((

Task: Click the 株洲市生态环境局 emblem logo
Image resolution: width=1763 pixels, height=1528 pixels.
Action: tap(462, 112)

))
((

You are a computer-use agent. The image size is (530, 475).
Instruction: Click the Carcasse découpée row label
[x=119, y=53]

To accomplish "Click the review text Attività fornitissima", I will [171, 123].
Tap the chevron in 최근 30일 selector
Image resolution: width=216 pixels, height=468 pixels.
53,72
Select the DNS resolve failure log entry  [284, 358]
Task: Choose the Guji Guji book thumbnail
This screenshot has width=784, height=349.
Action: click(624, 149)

))
((

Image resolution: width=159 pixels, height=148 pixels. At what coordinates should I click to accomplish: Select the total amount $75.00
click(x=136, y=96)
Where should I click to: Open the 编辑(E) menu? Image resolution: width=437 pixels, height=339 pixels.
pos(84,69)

))

- **The problem**:
All lines in the listing above between the line with "Instruction: Click the" and the line with "Select the DNS", inclusive, should be set down exactly, and no line outside that range.

- **Response below**:
Instruction: Click the Carcasse découpée row label
[x=119, y=53]

To accomplish "Click the review text Attività fornitissima", I will [171, 123].
Tap the chevron in 최근 30일 selector
Image resolution: width=216 pixels, height=468 pixels.
53,72
Select the DNS resolve failure log entry  [284, 358]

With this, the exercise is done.